Stored items:
══════
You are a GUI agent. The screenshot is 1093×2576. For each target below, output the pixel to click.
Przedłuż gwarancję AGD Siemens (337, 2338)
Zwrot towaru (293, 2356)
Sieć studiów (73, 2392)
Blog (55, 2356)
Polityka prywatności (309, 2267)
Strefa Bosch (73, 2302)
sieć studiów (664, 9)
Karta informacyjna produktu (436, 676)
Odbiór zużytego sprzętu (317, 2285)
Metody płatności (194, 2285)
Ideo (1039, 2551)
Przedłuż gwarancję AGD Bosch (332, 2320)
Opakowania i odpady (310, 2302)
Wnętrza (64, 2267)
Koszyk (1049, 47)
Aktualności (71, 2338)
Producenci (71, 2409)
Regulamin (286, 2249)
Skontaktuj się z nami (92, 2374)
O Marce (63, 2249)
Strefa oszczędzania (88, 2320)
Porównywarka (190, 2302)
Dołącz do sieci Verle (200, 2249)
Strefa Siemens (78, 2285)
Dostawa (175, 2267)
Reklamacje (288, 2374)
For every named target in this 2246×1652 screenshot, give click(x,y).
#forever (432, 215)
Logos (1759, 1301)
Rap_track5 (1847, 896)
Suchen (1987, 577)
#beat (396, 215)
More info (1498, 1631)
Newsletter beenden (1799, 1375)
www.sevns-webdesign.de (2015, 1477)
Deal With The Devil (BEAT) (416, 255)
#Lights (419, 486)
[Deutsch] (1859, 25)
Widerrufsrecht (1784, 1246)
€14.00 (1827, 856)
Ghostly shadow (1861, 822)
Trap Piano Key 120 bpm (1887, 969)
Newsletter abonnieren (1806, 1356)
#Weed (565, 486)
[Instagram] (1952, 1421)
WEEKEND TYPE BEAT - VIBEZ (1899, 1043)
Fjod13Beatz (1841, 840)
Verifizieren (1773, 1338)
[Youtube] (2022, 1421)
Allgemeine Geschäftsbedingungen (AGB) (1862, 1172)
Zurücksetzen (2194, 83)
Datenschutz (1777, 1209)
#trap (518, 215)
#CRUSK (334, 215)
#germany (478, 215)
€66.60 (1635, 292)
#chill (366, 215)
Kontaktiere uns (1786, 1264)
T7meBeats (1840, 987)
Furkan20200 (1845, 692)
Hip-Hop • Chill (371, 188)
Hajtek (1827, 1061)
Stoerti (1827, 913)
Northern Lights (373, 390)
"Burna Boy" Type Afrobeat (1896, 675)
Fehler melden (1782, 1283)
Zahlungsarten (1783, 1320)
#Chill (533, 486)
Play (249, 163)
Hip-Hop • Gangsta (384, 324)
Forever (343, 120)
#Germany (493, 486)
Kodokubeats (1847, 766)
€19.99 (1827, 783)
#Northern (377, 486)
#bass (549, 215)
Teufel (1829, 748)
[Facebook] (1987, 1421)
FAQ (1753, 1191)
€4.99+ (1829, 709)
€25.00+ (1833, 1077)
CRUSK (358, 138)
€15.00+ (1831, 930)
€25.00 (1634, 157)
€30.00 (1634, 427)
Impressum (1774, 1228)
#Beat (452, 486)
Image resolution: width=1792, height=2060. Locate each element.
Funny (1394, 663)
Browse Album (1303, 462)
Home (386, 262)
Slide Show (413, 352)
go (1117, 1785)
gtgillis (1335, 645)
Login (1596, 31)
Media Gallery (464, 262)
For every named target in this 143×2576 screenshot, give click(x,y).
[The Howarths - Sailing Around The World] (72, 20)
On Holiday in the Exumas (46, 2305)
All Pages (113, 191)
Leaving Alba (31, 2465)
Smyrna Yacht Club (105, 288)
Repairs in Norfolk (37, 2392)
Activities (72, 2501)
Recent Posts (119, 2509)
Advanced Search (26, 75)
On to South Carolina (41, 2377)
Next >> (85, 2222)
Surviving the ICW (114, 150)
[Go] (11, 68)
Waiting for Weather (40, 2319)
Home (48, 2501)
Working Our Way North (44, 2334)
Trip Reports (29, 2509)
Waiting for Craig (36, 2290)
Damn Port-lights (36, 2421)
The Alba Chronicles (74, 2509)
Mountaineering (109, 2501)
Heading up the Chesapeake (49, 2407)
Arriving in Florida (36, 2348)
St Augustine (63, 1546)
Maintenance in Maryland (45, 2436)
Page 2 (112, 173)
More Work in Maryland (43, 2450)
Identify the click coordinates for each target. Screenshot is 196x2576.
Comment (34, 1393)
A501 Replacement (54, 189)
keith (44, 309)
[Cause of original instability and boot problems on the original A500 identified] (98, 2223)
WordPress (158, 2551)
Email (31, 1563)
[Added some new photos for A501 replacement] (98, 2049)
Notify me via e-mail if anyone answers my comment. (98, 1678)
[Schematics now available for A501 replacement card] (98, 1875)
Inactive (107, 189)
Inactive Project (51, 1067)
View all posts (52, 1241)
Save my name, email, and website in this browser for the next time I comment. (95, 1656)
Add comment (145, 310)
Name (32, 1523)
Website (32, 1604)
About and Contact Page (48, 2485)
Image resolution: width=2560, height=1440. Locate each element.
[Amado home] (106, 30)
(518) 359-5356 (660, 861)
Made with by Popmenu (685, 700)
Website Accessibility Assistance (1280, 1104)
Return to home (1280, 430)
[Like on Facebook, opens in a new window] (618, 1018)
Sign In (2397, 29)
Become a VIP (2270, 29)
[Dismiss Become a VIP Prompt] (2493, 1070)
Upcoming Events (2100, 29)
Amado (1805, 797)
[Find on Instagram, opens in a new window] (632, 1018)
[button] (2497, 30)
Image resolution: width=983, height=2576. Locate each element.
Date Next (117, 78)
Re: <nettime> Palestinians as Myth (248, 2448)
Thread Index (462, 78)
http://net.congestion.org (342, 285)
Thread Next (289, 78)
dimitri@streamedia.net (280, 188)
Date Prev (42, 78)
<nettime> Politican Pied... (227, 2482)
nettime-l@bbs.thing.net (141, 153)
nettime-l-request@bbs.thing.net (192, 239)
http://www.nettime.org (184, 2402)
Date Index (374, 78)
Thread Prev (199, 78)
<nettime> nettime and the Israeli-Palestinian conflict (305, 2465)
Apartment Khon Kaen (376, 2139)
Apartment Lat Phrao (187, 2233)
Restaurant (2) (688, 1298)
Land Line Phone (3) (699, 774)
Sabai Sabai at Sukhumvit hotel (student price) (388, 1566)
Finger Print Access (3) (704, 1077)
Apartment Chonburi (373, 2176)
══════
WHAT THE TASK ASKS
Copy every line from the entries that contains the word "gwarancję".

ANSWER FOR THIS EXERCISE
Przedłuż gwarancję AGD Siemens (337, 2338)
Przedłuż gwarancję AGD Bosch (332, 2320)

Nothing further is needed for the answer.